These barriers include things like inadequate daycare, ineligibility for scholarships, and a belief that mature female students won’t produce as much research because of family commitments, says the report, titled “The Non-Linear Paths of Women in STEM: The Barriers in the Current System of Professional Training.”
The report defines ‘mature students’ as being 25 years and older.
Vasseur, who holds the UNESCO Chair on Community Sustainability: From Local to Global, presented the report at a conference in Ottawa Tuesday, Nov. 27. Following Vasseur’s keynote address, a panel discussion was held on equity and inclusion in post-secondary STEM learning that included Canada’s Chief Science Advisor Mona Nemer.
The report identifies six reasons why people don’t pursue a ‘linear’ university educational path, which typically moves from undergraduate to master’s to PhD with no or little break:
- New career options
- Need for more credentials
- Delay due to family reasons
- Need for family support
- Career prospect improvement
Unlike their male counterparts, many female mature students delayed further studies because of a widespread perception that raising a family and pursuing academic degrees and careers were incompatible goals, says the report.
This perception results in an “unconscious bias” that manifests itself in many ways, explains Vasseur.
“One woman told me she was given a less-important research project because it was believed that she wouldn’t return the next year, as she was expecting,” says Vasseur.

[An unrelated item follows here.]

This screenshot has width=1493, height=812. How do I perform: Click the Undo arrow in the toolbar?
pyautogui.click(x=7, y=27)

In another case, a mature woman had a similar experience, but in her case she was given a less-important project because she was close to retirement age.
Female students with young children may find it difficult or impossible to attend an 8 a.m. or evening class when daycare centres open at 8:30 or 9 a.m. and end by 5 or 6 p.m., Vasseur says.

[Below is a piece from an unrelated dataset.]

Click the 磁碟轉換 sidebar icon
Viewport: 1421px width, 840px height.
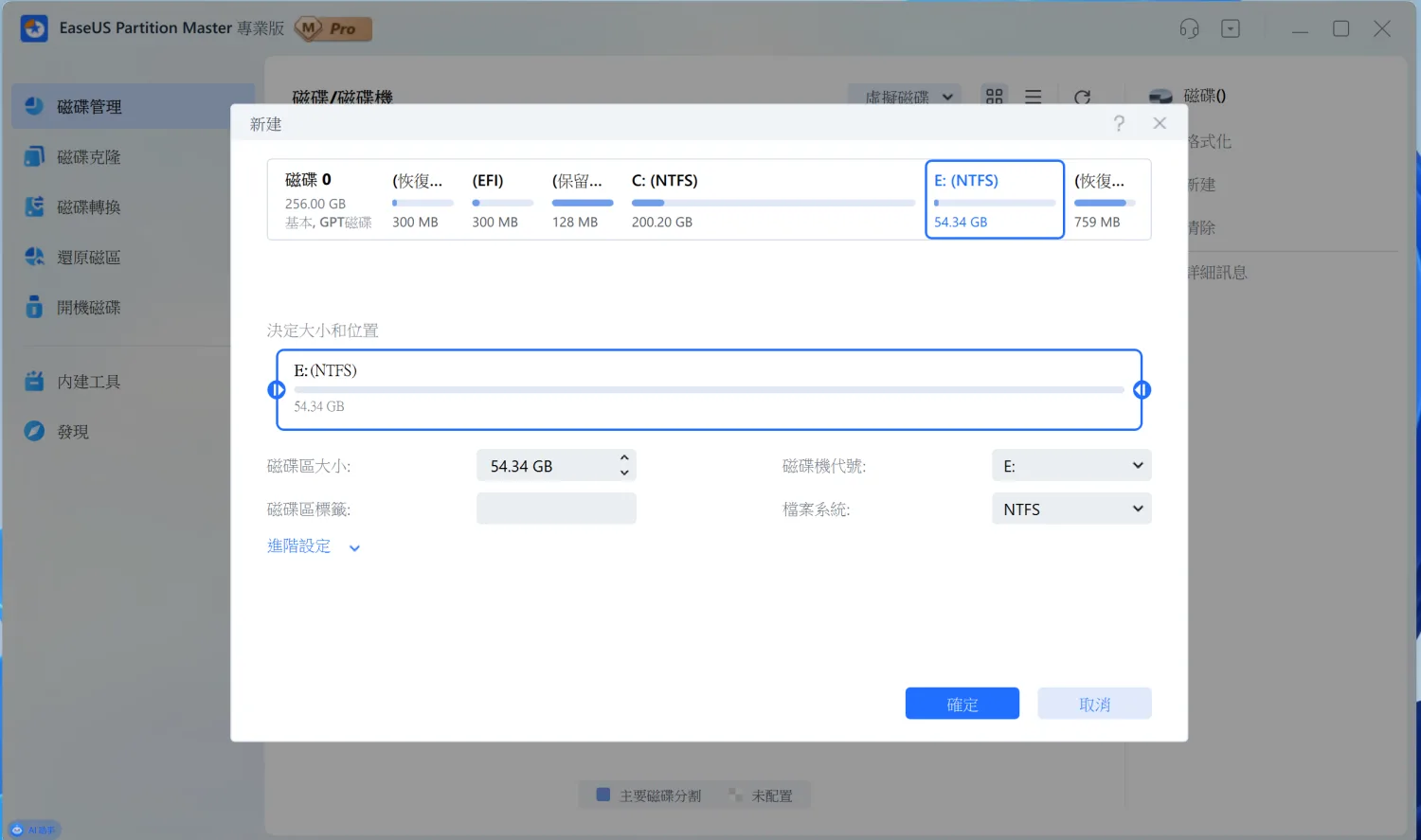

Regarding financial support, the report notes that many student scholarship and employment opportunities are limited to people 30 years old and under. There are similar age caps in some post-graduate employment recruitment and retention programs.
Ironically, despite these and other barriers, mature female students have a graduation rate of 70 per cent compared to a graduation rate of 56 per cent for male mature students, says the report.
And, the graduation rate of all mature students was four times higher than for young students for the years leading into 2015, says the report.
Most universities are not particularly welcoming to mature students in general, says Vasseur.
That’s because many universities in Canada were set up in the 1950s and 60s for a new generation of youth who needed to be educated in a booming post-war job market.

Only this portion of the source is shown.